## [Problem description]
Please write out the items below word for word, starting with the line that contains "You are a computer-use" and going on through the end of the items. Leave the pictures out of your answer.

## [Records provided]

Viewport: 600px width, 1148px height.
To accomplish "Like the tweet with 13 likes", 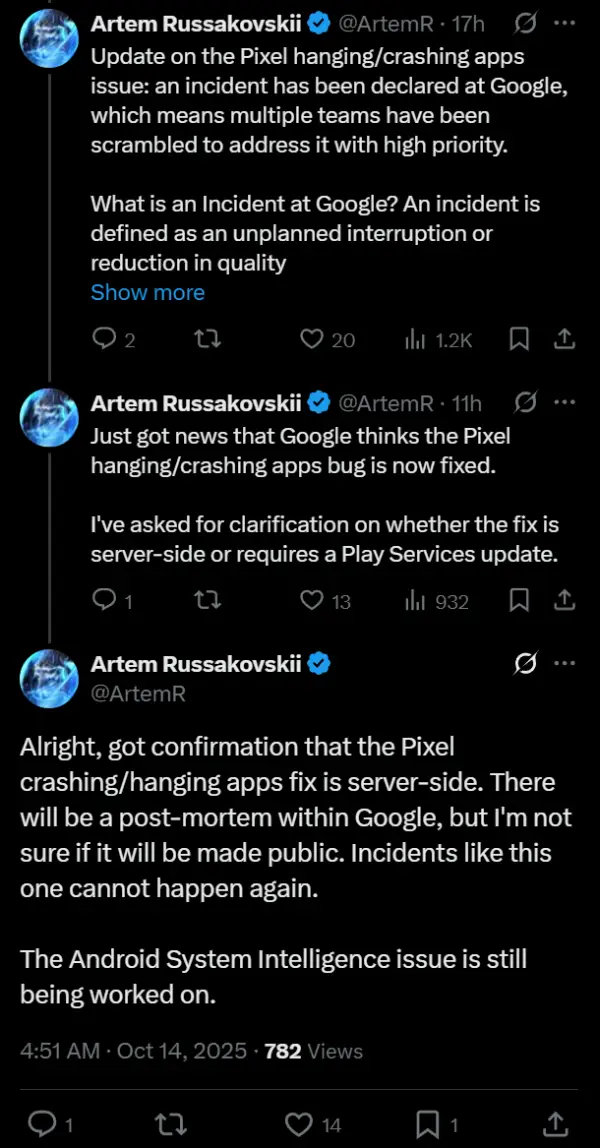I will [313, 600].
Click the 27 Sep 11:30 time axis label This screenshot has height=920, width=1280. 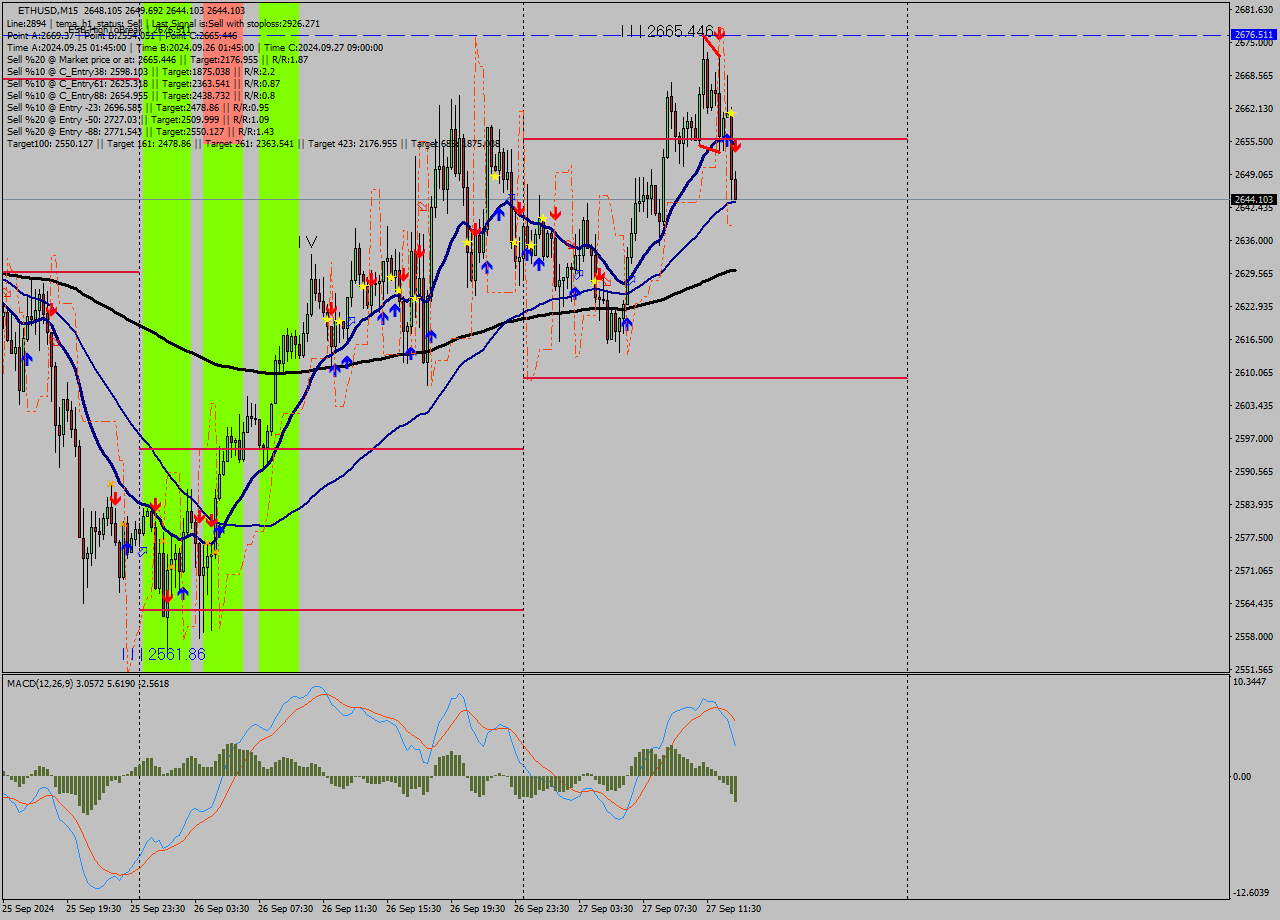coord(733,909)
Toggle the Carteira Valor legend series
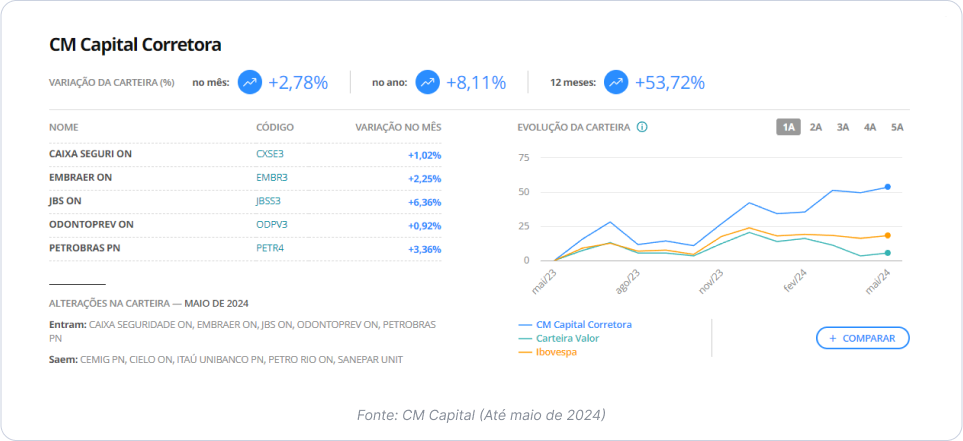The image size is (963, 441). [568, 338]

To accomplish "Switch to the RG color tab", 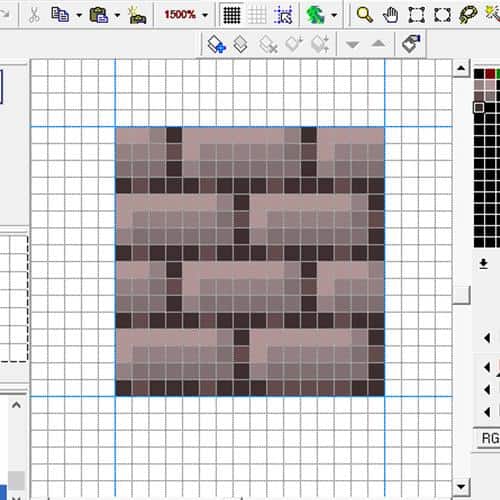I will click(x=490, y=438).
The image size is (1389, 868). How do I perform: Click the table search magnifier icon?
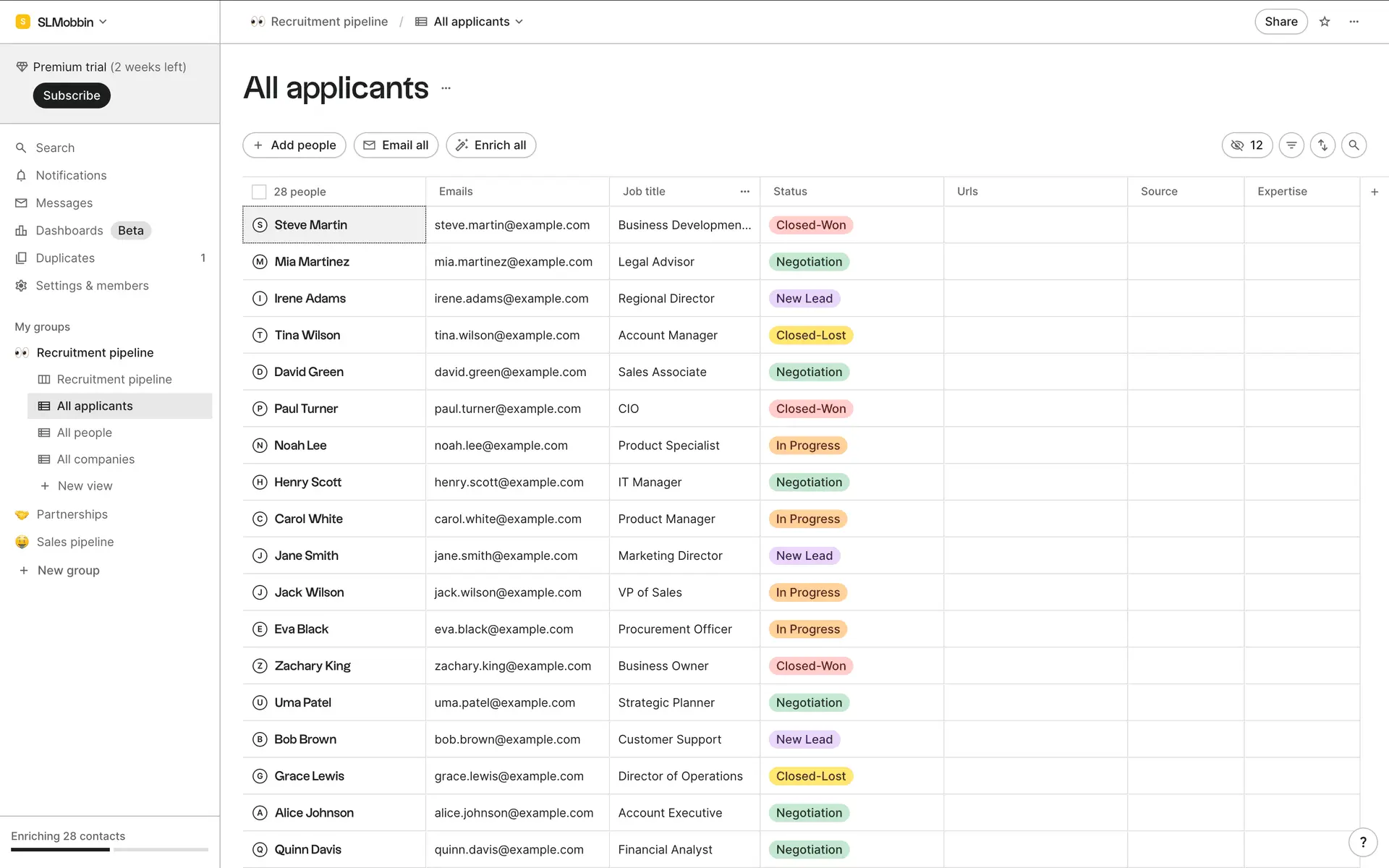[x=1354, y=145]
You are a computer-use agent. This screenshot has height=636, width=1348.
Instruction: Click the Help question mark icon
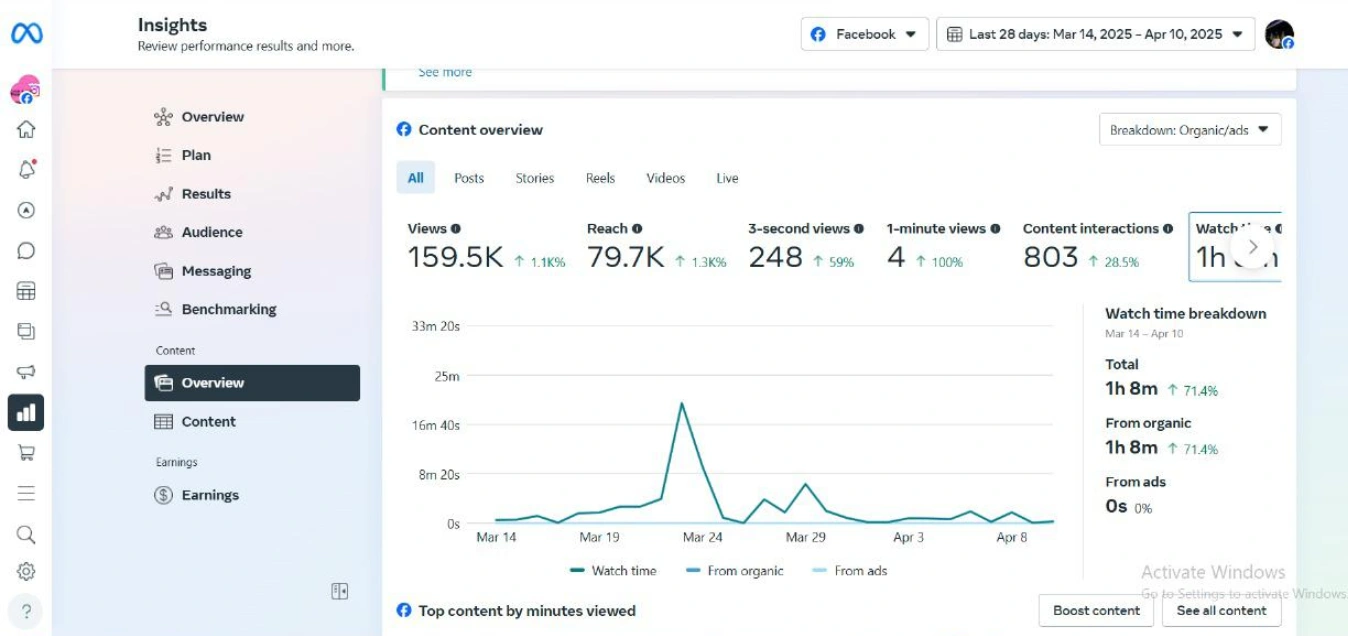[x=26, y=611]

## [Right answer]
You are a computer-use agent. This screenshot has height=636, width=1348.
Instruction: Click the Help question mark icon
[x=26, y=611]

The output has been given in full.